Eh tapi bentar...aku juga sepintasan ingat ruangan lainnya deng, yaitu, kalau dari luar nih....akan ada kayak semacam pintu pagar rapat gitu (jejeran sama ruang tamu) tapi beda tembok. Nah itu yang akan mengantarkan pada area terbuka bagian belakang dimana pinggirannya dikelilingi oleh ruangan-ruangan lain yang dikostkan. Salah satunya yang ngekost di situ adalah Mbaknya Bapakku atau keluarga Budhe. Jadi pas sowan ke situ ya sekalian sowan tempat Budhe dan Pakdhe.

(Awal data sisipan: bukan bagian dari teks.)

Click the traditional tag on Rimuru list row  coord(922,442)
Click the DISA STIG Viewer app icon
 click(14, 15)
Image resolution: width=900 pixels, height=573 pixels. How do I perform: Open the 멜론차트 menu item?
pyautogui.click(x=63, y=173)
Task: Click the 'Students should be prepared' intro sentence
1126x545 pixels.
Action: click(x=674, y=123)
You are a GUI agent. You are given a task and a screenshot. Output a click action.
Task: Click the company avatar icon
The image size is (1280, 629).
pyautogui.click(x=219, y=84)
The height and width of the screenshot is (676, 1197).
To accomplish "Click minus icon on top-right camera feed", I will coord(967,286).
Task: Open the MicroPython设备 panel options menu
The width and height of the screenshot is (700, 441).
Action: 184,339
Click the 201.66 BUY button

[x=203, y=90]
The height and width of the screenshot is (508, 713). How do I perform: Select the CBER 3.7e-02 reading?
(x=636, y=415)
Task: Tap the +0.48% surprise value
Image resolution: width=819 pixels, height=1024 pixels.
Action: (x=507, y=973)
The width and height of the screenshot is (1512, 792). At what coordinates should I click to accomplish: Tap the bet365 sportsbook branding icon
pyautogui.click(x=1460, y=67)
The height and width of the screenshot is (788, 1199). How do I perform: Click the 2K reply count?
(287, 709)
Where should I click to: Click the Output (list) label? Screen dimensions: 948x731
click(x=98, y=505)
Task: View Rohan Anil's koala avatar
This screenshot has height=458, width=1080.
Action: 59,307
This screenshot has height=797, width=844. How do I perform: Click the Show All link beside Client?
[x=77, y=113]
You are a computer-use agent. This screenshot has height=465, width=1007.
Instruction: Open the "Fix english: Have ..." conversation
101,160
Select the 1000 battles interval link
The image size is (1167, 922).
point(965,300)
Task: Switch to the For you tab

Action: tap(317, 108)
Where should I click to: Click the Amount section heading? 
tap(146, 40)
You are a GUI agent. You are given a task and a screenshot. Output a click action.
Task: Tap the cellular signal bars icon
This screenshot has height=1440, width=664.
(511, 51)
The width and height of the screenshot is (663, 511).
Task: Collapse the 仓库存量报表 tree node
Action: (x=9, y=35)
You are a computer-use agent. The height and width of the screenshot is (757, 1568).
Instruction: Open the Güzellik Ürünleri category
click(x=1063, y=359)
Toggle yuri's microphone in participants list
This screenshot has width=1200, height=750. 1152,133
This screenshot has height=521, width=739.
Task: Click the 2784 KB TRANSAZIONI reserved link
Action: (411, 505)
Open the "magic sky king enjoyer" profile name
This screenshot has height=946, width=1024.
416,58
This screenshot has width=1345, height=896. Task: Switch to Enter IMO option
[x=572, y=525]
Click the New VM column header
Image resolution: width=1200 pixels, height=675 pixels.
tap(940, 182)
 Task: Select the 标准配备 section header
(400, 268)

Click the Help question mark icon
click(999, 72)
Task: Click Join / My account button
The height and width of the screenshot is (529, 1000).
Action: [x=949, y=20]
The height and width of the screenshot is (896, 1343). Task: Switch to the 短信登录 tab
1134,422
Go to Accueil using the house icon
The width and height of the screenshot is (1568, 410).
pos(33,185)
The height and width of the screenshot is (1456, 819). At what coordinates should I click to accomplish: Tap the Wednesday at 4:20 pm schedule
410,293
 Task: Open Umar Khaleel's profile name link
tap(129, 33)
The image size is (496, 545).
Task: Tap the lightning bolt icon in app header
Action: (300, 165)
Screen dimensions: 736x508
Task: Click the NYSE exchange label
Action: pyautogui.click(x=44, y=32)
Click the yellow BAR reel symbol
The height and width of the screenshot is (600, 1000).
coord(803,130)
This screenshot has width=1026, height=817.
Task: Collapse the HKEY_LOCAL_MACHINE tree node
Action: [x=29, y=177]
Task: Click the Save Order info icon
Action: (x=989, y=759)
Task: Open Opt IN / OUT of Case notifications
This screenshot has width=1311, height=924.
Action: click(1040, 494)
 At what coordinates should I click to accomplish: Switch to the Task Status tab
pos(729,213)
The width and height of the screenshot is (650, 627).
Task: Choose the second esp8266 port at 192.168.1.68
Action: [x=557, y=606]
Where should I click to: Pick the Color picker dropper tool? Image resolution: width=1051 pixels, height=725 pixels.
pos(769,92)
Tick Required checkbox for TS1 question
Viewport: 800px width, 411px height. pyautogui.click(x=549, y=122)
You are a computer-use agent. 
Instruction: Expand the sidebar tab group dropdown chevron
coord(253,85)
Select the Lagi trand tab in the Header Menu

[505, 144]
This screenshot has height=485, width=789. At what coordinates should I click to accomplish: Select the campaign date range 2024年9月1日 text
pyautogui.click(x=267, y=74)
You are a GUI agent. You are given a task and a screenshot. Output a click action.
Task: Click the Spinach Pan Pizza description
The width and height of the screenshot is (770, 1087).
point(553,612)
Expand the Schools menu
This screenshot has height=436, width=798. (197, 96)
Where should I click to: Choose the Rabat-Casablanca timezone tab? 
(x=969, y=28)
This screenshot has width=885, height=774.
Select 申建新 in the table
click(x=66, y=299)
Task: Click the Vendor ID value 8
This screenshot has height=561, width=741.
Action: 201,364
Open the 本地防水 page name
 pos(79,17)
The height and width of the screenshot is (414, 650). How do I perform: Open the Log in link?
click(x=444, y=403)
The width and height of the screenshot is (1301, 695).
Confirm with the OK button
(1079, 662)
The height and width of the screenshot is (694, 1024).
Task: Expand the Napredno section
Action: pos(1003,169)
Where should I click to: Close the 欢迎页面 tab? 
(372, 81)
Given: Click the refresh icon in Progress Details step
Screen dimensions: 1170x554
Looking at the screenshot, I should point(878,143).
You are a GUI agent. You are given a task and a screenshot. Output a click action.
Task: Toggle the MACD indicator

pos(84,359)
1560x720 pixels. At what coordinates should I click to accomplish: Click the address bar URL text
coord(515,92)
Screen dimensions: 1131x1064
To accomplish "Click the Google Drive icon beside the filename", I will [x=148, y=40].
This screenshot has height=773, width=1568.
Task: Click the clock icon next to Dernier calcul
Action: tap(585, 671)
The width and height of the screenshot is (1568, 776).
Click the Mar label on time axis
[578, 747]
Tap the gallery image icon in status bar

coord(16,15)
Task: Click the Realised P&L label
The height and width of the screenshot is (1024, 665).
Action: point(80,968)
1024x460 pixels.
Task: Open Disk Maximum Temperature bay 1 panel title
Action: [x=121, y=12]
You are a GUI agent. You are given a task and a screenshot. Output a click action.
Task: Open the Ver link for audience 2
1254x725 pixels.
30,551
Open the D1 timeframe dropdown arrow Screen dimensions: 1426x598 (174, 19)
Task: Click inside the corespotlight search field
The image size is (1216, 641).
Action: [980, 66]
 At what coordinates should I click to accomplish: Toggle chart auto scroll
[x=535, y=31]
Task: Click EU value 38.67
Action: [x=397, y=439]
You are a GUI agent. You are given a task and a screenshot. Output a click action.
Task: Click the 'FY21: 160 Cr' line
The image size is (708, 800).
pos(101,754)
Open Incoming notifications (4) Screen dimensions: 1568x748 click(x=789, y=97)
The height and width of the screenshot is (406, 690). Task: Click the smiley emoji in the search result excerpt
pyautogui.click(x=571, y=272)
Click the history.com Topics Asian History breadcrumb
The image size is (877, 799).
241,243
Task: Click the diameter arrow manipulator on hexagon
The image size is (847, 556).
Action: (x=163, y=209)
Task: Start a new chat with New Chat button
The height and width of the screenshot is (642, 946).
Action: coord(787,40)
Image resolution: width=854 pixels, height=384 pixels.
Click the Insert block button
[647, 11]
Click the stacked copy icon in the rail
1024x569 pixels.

Nah, ruangan-ruangan ini semuanya dari kayu. Jadi kesannya tuh kayak anget gitu. Terus depannya adalah area terbuka dan pavingan lagi dimana di dalamnya juga ada sumur kerekannya. Ya, kami kalau ke sana selalu sore dan disuruh jangan pulang dulu pas ngepasi magrib. Jadi biar sekalian sholat dulu, ngobrol, baru abis itu pamit pulang kalau udah ba'da isya. Memang waktu itu suasana masih peteng-petengan. Maksudnya jarak antar tetangga juga jauh-jauh soalnya di tengah-tengahnya selalu ada pekarangan ombo. Nah, di sebelah rumah Mbah Supar ini juga sama. Sebelahnya sebelum ada rumah tetangga, ada pekarangan cengkeh dan pohon-pohon buah yang tinggi-tinggi. Jadinya ya itu rada singup gitu. Apalagi waktu itu emang penerangan desa di kecamatan Mbahku masih minim. Jadi ya kalau pamit pulang, selalu dan selalu saat dibonceng motor sama Bapak Ibu, karena aku di tengah-tengah, kadang merem aja. Soalnya takut...Maklum waktu kecil anaknya penakut.